I pull my hands through the water. It’s warm and heavy at the bottom but by the time my hands break the surface it slides thinly between my fingers. The candles, tall and each marked with a picture of the melancholy Virgin Mary, cast a cone of light on the ripples. The light exposes my knees, my stomach, and my face while excluding all else, leaving a contrasting dark abyss. I could see the outline of my thigh meeting the water, but I couldn’t feel the outline. The heat disconnects the nerves from the eyes. In the beam of candle light steam curls off the water in forms reminiscent of flames. The water and light dance together on the stone tiled wall, creating shapes in the variations in the stone and animating them. A sleeping dog, a floating Monet lily, a dessert fork with a bent prong. When I was four or five I convinced my sister that a tiny picture of Abraham Lincoln had been etched into the wall. I still see him but now I know that humans have a tendency to make sense of the unknown with patterns that aren’t really there. Every effect has a cause, every rhyme has a reason, and even if it's not the truth, pretending is safer than admitting uncertainty.
My mom has lost sleep over me since June. She would set herself up on the couch in the living room, looking out the big portrait window. I had to retrain myself to walk normal as I carefully took the stairs up to the house. I knew I couldn’t hug her before I went to bed without her smelling vodka on my breath and perfume covering up the last bowl of the night. I came home on Wednesday nights that had turned into Thursday mornings, never telling her what I had actually done with my friends. She stayed up every night to hear my bullshit. I couldn't respond when she said I love you, fearing an additional chance to slur the words. And then came the pills. One pill to be exact. It’s not even worth telling anyone about how she shared the cigarettes with me. How she put the pill in the pack for later as she took her first dose. And how it made her forget about the extra pill and everything else that had happened that day of the music festival. The pill was cautionary yellow orange and left to roll around in the bottom of a crushed empty pack of American Spirits. I tie my hair up to expose the nape of my neck to the cold side of the tub.

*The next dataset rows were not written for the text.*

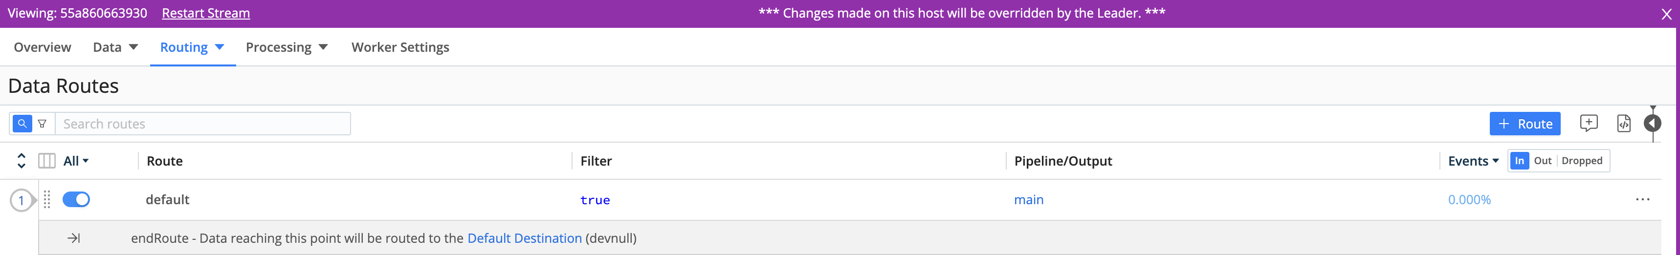The height and width of the screenshot is (255, 1680).
Task: Open the All routes group dropdown
Action: [x=76, y=161]
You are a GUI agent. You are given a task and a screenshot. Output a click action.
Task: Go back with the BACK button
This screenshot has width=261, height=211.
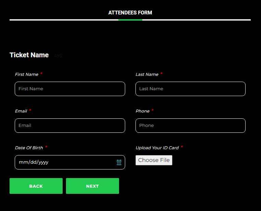[36, 186]
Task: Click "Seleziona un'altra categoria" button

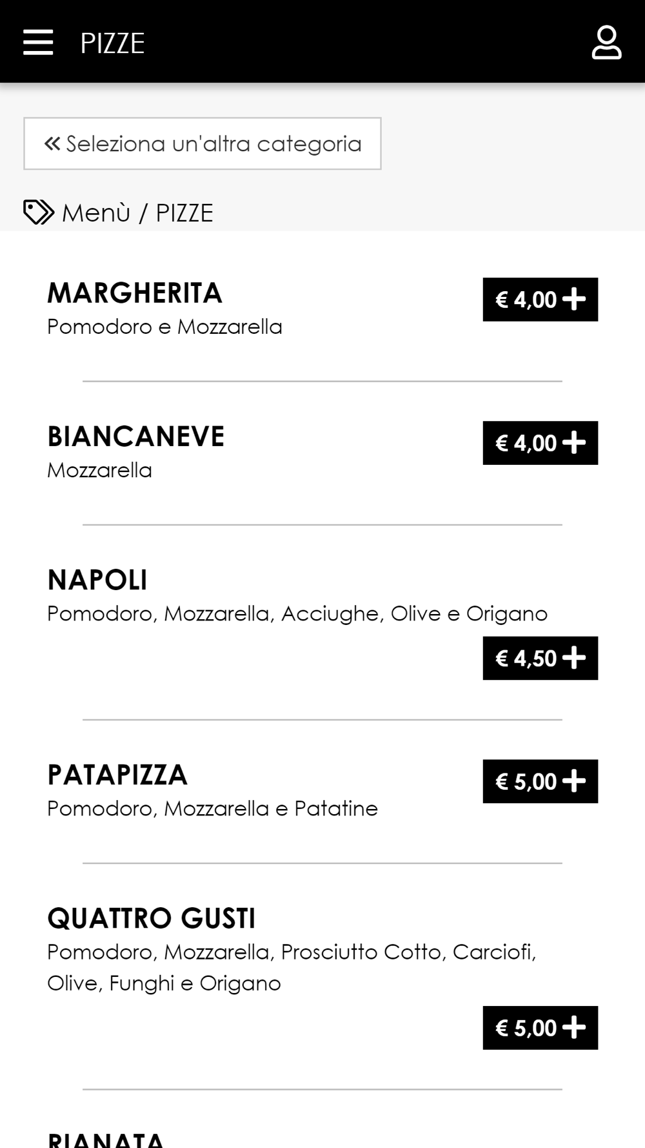Action: pyautogui.click(x=203, y=143)
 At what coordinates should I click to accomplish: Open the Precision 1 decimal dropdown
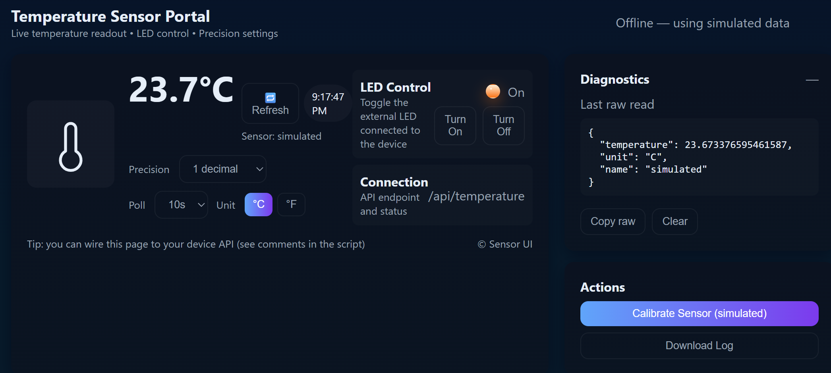click(222, 169)
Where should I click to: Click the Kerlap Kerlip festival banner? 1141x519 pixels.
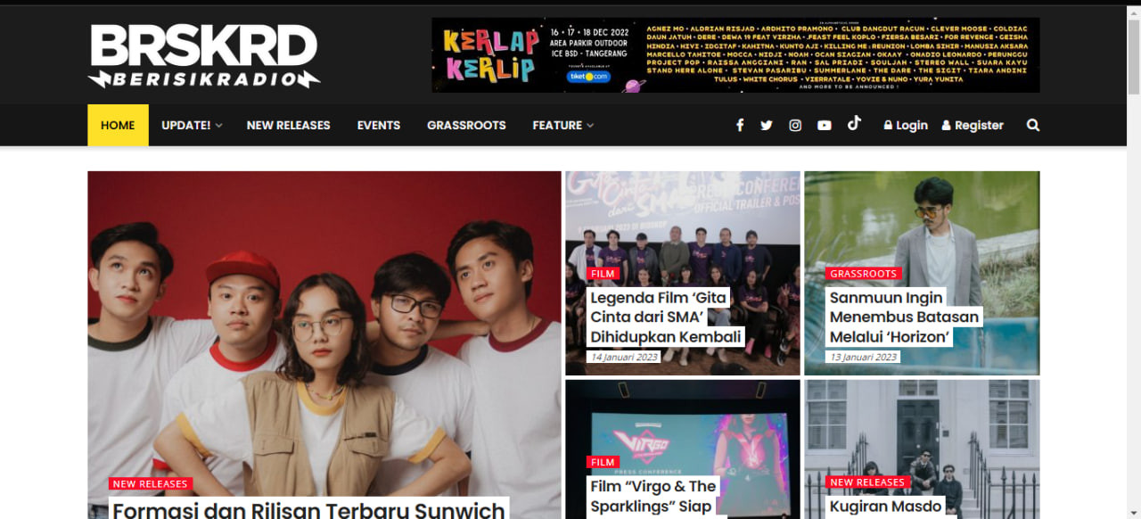[x=735, y=55]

I could see my mom’s electric blue eyes staring back at me as she told me, “Your father has always said that you came out of the womb more mature than he is now. I hope that’s still you. And for Christ’s sake don't be the kind of doctor who smokes cigarettes.”
Now she has washed and dried every bedsheet, sock, and shirt in the house. I think the only dirty clothes left are the ones I had shed and left on the bathroom floor. Everything besides my blue cotton boyshorts and white tank top is being folded as if it were to be added to a department store sale display rather than being hung up or being stuffed in a full drawer. She puts my clothes in my room and reminds me that she would have appreciated some help. Help that she never asked for.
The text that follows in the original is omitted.